Source document =
* * * *

Whatever: It's a Small World After All

John Burns
by John Burns

The more things change, the more we all remain MOrons

Hello. Is it safe to stick my head up out here yet? Yes, it’s true. Big Dirty Sean Alexander and Kevin Duke have Left the Building (not that MO actually has a building) – also our compadre Scott Rousseau from sistership Dirtbikes.com. As the wise man once told me on my way out the door, don’t think of this as a door closing, but as another one opening. Ahh… why not? The bad news is we don’t get to work with those guys anymore. The good news is they’ll be fine; Duke’s already slogging away making videos for a large marketing company with oceanfront offices – his strong suit, really. The other good news is that my direct deposit is still depositing. C’mon, that’s a joke. I’m gonna miss those big lugs.

It’s sad, but the occasional staff shake-up is really just the nature of the publishing business, which sometimes feels more like a game of musical chairs. God knows I’ve been the one stuck without a chair more than once. In 1991, when they killed off Cycle magazine, the aptly named David Pecker gathered us together and said, “we’ve decided to merge you all into Cycle World…

Merge doesn’t sound so bad, I thought…

“… and if you’ll see Nancy on your way out, she’s got a severance package for each of you.”

Hey wait a minute!

Guess who our intern was at Cycle in ’91? Little Scott Rousseau, formerly of Dirtbikes.com.

After letting me cool my jets for a year (in those good old days we lived in an ocean-view Laguna Beach cottage for $1000 a month, so it was easy to cool them), David Edwards gave me a job at Cycle World, and life was good. But I was slightly ambitious before I wised up, and the grass looked greener at Motorcyclist so I jumped ship. Once a week or so in my palatial 17th floor office, starting in the mid ’90s, my phone would ring. Some guy from Saskatchewan or someplace up there wanted to know if we had any job openings?

Ah, well, we’ve always got job openings, I told him every week: Send some stories, shoot some photos, show us what you got! The guy never did. One Monday Mitch Boehm the Editor-in-Chief came back from a bike show somewhere all excited about a guy he’d met and hired that weekend: “This guy’s great, a Canadian, his name’s Kevin Duke!”

Yo, that’s the guy who’s been calling me every week! The Dukester didn’t stay long at Motorcyclist, but he bounced around some other bike magazines and websites and kept at it until he became EiC of MO for a whole decade. Not a bad run. Mitch is now doing marketing/PR for American Flat Track.

* * * *

Records provided =
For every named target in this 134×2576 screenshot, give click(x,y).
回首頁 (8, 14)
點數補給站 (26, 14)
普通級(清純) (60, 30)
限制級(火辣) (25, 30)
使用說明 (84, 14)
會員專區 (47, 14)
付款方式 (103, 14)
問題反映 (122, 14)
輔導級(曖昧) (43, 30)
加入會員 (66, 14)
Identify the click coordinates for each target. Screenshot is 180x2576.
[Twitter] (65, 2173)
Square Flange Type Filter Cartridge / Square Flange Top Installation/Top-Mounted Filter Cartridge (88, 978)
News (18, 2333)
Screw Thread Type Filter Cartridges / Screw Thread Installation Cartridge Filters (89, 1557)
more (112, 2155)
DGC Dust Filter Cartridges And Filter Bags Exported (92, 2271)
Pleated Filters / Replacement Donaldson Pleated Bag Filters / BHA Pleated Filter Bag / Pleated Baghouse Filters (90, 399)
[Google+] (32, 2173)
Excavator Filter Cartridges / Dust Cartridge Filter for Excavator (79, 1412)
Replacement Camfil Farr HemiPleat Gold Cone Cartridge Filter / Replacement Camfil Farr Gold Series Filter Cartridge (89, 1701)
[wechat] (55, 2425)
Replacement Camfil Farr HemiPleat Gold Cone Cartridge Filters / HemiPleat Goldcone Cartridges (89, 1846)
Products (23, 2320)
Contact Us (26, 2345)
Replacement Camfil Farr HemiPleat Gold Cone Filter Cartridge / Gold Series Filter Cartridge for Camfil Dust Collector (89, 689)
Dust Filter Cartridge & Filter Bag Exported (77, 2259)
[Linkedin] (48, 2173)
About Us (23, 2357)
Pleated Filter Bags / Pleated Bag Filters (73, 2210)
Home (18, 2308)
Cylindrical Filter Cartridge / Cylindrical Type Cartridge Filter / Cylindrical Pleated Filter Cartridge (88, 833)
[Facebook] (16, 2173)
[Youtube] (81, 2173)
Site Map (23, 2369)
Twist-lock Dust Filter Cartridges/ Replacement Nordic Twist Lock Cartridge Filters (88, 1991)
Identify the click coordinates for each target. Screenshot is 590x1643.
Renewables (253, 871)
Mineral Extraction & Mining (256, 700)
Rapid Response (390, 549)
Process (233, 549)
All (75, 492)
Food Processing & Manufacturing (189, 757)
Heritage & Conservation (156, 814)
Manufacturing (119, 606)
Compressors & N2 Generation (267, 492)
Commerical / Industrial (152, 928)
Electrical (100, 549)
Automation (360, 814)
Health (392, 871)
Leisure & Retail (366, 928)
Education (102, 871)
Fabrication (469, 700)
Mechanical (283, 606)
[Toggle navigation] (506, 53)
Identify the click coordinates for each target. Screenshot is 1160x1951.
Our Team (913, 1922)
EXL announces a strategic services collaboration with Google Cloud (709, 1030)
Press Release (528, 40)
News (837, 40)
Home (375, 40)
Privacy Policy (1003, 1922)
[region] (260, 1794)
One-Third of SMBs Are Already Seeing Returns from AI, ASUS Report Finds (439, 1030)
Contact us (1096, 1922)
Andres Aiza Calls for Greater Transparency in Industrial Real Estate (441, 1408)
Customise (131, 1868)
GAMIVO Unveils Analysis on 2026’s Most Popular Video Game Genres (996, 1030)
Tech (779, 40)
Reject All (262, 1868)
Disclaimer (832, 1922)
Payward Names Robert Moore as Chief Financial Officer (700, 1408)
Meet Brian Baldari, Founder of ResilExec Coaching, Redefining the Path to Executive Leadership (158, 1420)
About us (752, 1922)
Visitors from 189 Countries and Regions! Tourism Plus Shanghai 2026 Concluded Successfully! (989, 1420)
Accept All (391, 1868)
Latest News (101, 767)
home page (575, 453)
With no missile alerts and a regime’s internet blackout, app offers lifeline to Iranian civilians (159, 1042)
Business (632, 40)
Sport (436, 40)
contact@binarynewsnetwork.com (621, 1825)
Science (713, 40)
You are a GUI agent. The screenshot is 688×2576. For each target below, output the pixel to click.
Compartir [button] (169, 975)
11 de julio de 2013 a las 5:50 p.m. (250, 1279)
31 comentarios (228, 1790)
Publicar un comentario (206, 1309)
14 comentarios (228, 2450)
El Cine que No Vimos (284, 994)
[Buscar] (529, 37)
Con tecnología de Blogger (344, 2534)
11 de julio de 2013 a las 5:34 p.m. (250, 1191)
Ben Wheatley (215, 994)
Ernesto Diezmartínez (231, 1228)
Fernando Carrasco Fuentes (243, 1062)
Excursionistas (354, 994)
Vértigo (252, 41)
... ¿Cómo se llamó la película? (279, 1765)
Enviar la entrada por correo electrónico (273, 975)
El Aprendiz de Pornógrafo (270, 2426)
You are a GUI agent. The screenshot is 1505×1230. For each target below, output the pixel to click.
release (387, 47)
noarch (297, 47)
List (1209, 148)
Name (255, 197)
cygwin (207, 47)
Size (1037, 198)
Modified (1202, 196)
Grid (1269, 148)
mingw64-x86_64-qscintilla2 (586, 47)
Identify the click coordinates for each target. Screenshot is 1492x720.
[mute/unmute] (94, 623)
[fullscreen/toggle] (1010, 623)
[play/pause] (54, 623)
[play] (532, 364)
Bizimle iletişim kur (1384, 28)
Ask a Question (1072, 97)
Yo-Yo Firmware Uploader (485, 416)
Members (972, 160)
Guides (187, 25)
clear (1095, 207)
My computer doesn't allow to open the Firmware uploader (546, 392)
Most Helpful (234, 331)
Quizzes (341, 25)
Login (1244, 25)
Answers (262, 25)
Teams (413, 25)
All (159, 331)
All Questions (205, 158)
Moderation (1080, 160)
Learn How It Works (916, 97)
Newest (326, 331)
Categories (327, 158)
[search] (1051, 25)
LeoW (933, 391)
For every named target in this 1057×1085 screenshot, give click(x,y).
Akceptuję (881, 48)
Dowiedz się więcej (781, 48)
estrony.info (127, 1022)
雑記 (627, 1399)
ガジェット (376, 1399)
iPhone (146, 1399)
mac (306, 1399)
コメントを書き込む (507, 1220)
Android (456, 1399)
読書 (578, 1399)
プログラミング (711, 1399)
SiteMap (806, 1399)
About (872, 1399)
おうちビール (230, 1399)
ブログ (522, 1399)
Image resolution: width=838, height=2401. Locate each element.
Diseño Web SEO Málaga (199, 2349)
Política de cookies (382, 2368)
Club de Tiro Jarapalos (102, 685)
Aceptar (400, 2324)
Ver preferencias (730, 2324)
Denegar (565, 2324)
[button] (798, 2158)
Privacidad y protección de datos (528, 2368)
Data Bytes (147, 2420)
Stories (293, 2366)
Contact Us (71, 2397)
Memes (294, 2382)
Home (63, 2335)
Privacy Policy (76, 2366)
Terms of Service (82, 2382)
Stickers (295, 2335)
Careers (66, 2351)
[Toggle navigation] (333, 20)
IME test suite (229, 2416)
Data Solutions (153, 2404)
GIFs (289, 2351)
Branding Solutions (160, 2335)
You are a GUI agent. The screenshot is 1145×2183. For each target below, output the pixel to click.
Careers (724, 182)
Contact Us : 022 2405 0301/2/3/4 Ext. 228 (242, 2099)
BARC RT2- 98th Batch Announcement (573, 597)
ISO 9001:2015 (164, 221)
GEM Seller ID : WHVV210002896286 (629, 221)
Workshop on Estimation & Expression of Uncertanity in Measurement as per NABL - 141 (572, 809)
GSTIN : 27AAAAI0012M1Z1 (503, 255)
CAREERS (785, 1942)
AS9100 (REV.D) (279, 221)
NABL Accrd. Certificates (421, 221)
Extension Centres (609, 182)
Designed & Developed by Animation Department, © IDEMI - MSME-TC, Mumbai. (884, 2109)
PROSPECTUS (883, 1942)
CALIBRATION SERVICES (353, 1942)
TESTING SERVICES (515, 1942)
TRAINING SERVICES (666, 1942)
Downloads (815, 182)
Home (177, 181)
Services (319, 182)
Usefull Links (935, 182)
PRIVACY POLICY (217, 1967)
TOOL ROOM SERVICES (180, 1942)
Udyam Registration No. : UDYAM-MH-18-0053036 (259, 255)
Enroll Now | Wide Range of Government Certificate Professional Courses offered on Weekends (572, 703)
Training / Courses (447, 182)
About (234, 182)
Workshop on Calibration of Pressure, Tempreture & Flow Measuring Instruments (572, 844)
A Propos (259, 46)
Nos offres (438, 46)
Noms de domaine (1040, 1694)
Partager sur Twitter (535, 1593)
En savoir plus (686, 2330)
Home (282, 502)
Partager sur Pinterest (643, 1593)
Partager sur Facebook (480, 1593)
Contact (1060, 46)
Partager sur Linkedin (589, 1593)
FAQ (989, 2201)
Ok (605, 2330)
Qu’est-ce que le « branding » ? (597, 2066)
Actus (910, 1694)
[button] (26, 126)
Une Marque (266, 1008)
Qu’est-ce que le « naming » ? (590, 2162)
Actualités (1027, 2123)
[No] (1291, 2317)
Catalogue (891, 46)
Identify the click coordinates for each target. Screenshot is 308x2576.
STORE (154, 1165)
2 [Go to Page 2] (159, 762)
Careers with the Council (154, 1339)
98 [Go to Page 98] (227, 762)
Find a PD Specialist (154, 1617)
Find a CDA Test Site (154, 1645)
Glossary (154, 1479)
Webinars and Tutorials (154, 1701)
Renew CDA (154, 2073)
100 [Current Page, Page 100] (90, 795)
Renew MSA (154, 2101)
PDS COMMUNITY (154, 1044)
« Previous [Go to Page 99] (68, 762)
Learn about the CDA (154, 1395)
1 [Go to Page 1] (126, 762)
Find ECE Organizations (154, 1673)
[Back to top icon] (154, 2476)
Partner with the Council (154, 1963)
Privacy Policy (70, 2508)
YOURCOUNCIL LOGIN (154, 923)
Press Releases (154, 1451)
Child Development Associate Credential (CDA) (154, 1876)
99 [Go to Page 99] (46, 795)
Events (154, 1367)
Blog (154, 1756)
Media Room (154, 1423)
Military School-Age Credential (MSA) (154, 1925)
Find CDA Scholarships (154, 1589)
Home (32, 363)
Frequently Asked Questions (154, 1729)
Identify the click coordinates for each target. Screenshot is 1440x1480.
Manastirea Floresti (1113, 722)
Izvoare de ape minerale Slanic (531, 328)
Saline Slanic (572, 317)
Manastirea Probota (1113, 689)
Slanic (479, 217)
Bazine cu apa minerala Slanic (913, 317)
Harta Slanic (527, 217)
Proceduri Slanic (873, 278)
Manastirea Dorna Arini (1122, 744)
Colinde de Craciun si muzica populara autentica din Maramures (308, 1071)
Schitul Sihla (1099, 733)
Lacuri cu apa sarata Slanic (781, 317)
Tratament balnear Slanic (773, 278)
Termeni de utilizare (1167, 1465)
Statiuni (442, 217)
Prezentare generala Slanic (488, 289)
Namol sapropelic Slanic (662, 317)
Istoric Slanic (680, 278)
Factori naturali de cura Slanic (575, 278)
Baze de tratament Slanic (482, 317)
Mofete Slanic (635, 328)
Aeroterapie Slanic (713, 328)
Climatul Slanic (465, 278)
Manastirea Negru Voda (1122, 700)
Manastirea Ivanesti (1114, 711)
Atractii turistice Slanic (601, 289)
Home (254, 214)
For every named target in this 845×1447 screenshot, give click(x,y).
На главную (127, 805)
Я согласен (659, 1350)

* * * *

Given problem 1 =
Reproduce the passage from the Whatever column beginning at the words "It’s sad, but" and ending after "formerly of Dirtbikes.com.".
Given problem 2 =
According to the Whatever column about MO staff changes, how much did the ocean-view Laguna Beach cottage cost per month?
Given problem 3 =
Continue the Whatever column about MO staff changes after its final sentence.

Expected answer 1 =
It’s sad, but the occasional staff shake-up is really just the nature of the publishing business, which sometimes feels more like a game of musical chairs. God knows I’ve been the one stuck without a chair more than once. In 1991, when they killed off Cycle magazine, the aptly named David Pecker gathered us together and said, “we’ve decided to merge you all into Cycle World…

Merge doesn’t sound so bad, I thought…

“… and if you’ll see Nancy on your way out, she’s got a severance package for each of you.”

Hey wait a minute!

Guess who our intern was at Cycle in ’91? Little Scott Rousseau, formerly of Dirtbikes.com.

Expected answer 2 =
$1000 a month.

Expected answer 3 =
It took about eight years for me to fall out of favor with the powers that were at Motorcyclist, circa 2002. But that was okay because I went straight to MO (the same day) as part-time Editor-in-Chief (there wasn’t enough money coming in for a full-time one). MO was a shoestring operation at the time, but we had a lot of fun putting on scooter GPs and things in the parking lot. Who was the first guy I hired? Sean Alexander. When a big-time ad agency offered me a real job not long after, Sean took charge of the whole MO operation in a way I was totally incapable of (finance, taxes, all that), and whipped it into something the current owners felt was worthy of paying serious money for in 2007. Sean himself was worthy enough to be hired by Kawasaki’s PR company, where he sat behind the Big Desk. When he’d had enough of the tasseled loafer life, he wound up back at MO some years ago as Editorial Director of a bunch of sites including this one.

The money was better at my swank advertising job and the perks were superb, but you never got to ride Carl Fogarty’s championship-winning Ducati around Misano or ride up the coast with Giacomo Agostini and Phil Read, and when the Great Recession hit in 2008 and bike sales and ad budgets tanked, the decision that it was time to go was made for me. Back on the streets…

The advertising business. The only part of it I cared about, anyway.

Not long after, there was a big shake-up at Cycle World! David E. was out (after a record-breaking run as EiC), and my old pal Mark Hoyer was in! Shortly afterward, so was I! For some reason CW just didn’t work for me the second time around, and after four years of weirdness, the same Editorial Director who’d shitcan, er, negotiated me away from Motorcyclist and who was now editorially directing CW, had the pleasure of strongly suggesting to me for a second time that I should explore other opportunities elsewhere starting immediately. (I take pleasure in the fact that that pleated-Dockers-wearing ED was shown the door both times shortly after showing it to me. Looks like he’s “mostly focused now on building a nice little e-commerce business in specialty music books.”)

Who could not love that face?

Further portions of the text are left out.